### Exercise objective
Reproduce every one of the entries below word for word.

### Data for this exercise

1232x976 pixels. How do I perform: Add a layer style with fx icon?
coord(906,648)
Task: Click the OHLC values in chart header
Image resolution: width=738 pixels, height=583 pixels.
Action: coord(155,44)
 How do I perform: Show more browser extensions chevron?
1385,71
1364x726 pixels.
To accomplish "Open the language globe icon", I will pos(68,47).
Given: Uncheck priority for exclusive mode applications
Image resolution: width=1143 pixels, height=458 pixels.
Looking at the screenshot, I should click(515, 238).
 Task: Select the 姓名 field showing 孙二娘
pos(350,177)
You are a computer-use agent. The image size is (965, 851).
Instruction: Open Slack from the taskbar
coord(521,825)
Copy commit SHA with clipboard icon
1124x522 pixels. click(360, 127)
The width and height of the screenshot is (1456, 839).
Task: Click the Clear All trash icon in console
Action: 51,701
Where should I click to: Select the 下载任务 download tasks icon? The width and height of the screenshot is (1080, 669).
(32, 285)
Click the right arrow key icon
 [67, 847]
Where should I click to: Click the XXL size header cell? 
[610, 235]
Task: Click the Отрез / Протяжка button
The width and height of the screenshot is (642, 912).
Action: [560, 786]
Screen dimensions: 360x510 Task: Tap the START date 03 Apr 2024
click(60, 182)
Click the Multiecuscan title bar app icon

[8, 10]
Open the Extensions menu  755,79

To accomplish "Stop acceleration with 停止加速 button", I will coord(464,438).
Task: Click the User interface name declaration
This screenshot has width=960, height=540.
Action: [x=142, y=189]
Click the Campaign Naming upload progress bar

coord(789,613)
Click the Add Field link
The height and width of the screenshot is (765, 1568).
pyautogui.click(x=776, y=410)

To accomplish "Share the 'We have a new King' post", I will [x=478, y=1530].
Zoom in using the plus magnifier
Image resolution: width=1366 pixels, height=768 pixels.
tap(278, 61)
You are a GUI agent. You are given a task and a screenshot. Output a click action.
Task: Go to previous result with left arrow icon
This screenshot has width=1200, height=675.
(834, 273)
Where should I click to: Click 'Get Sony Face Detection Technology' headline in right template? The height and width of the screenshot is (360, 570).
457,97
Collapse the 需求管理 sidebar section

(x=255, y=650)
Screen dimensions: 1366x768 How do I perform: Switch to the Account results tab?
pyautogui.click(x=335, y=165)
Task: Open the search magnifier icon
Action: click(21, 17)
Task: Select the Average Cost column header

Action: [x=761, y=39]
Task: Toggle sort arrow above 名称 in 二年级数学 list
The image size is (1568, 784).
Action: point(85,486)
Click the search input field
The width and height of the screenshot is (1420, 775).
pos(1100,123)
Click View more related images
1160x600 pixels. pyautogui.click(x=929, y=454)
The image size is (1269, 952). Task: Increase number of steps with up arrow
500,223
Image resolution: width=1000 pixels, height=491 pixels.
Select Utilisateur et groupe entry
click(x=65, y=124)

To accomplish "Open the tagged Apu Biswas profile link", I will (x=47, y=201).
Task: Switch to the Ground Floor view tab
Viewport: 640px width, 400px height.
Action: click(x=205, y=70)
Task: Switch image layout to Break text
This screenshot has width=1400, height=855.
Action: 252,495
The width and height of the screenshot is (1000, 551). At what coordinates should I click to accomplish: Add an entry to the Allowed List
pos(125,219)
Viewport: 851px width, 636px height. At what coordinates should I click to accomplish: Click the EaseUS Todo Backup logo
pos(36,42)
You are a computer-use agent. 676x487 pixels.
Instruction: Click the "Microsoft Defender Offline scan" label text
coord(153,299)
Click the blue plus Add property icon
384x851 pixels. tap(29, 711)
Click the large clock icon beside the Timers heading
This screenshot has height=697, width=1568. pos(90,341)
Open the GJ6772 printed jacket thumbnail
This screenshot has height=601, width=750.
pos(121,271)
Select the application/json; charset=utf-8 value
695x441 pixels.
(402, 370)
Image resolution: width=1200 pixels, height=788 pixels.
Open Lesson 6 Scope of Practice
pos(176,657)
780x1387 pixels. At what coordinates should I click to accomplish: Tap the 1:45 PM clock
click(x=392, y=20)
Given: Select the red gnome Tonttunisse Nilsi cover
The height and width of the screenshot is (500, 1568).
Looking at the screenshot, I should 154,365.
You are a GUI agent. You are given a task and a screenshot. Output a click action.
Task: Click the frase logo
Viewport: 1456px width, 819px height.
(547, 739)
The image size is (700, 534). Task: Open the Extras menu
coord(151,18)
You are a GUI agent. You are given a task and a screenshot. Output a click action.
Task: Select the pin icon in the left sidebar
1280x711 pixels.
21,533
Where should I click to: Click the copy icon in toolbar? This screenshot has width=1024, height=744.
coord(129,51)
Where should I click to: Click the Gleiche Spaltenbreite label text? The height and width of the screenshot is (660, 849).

### Problem solution
1232x976 pixels. How do I perform: Add a layer style with fx icon?
coord(906,648)
Task: Click the OHLC values in chart header
Image resolution: width=738 pixels, height=583 pixels.
Action: coord(155,44)
 How do I perform: Show more browser extensions chevron?
1385,71
1364x726 pixels.
To accomplish "Open the language globe icon", I will pos(68,47).
Given: Uncheck priority for exclusive mode applications
Image resolution: width=1143 pixels, height=458 pixels.
Looking at the screenshot, I should click(515, 238).
 Task: Select the 姓名 field showing 孙二娘
pos(350,177)
You are a computer-use agent. The image size is (965, 851).
Instruction: Open Slack from the taskbar
coord(521,825)
Copy commit SHA with clipboard icon
1124x522 pixels. click(360, 127)
The width and height of the screenshot is (1456, 839).
Task: Click the Clear All trash icon in console
Action: 51,701
Where should I click to: Select the 下载任务 download tasks icon? The width and height of the screenshot is (1080, 669).
(32, 285)
Click the right arrow key icon
 [67, 847]
Where should I click to: Click the XXL size header cell? 
[610, 235]
Task: Click the Отрез / Протяжка button
The width and height of the screenshot is (642, 912).
Action: [560, 786]
Screen dimensions: 360x510 Task: Tap the START date 03 Apr 2024
click(60, 182)
Click the Multiecuscan title bar app icon

[8, 10]
Open the Extensions menu  755,79

To accomplish "Stop acceleration with 停止加速 button", I will coord(464,438).
Task: Click the User interface name declaration
This screenshot has width=960, height=540.
Action: [x=142, y=189]
Click the Campaign Naming upload progress bar

coord(789,613)
Click the Add Field link
The height and width of the screenshot is (765, 1568).
pyautogui.click(x=776, y=410)

To accomplish "Share the 'We have a new King' post", I will [x=478, y=1530].
Zoom in using the plus magnifier
Image resolution: width=1366 pixels, height=768 pixels.
tap(278, 61)
You are a GUI agent. You are given a task and a screenshot. Output a click action.
Task: Go to previous result with left arrow icon
This screenshot has width=1200, height=675.
(834, 273)
Where should I click to: Click 'Get Sony Face Detection Technology' headline in right template? The height and width of the screenshot is (360, 570).
457,97
Collapse the 需求管理 sidebar section

(x=255, y=650)
Screen dimensions: 1366x768 How do I perform: Switch to the Account results tab?
pyautogui.click(x=335, y=165)
Task: Open the search magnifier icon
Action: click(21, 17)
Task: Select the Average Cost column header

Action: [x=761, y=39]
Task: Toggle sort arrow above 名称 in 二年级数学 list
The image size is (1568, 784).
Action: point(85,486)
Click the search input field
The width and height of the screenshot is (1420, 775).
pos(1100,123)
Click View more related images
1160x600 pixels. pyautogui.click(x=929, y=454)
The image size is (1269, 952). Task: Increase number of steps with up arrow
500,223
Image resolution: width=1000 pixels, height=491 pixels.
Select Utilisateur et groupe entry
click(x=65, y=124)

To accomplish "Open the tagged Apu Biswas profile link", I will (x=47, y=201).
Task: Switch to the Ground Floor view tab
Viewport: 640px width, 400px height.
Action: click(x=205, y=70)
Task: Switch image layout to Break text
This screenshot has width=1400, height=855.
Action: 252,495
The width and height of the screenshot is (1000, 551). At what coordinates should I click to accomplish: Add an entry to the Allowed List
pos(125,219)
Viewport: 851px width, 636px height. At what coordinates should I click to accomplish: Click the EaseUS Todo Backup logo
pos(36,42)
You are a computer-use agent. 676x487 pixels.
Instruction: Click the "Microsoft Defender Offline scan" label text
coord(153,299)
Click the blue plus Add property icon
384x851 pixels. tap(29, 711)
Click the large clock icon beside the Timers heading
This screenshot has height=697, width=1568. pos(90,341)
Open the GJ6772 printed jacket thumbnail
This screenshot has height=601, width=750.
pos(121,271)
Select the application/json; charset=utf-8 value
695x441 pixels.
(402, 370)
Image resolution: width=1200 pixels, height=788 pixels.
Open Lesson 6 Scope of Practice
pos(176,657)
780x1387 pixels. At what coordinates should I click to accomplish: Tap the 1:45 PM clock
click(x=392, y=20)
Given: Select the red gnome Tonttunisse Nilsi cover
The height and width of the screenshot is (500, 1568).
Looking at the screenshot, I should 154,365.
You are a GUI agent. You are given a task and a screenshot. Output a click action.
Task: Click the frase logo
Viewport: 1456px width, 819px height.
(547, 739)
The image size is (700, 534). Task: Open the Extras menu
coord(151,18)
You are a GUI agent. You are given a task and a screenshot. Output a click action.
Task: Select the pin icon in the left sidebar
1280x711 pixels.
21,533
Where should I click to: Click the copy icon in toolbar? This screenshot has width=1024, height=744.
coord(129,51)
Where should I click to: Click the Gleiche Spaltenbreite label text? The height and width of the screenshot is (660, 849).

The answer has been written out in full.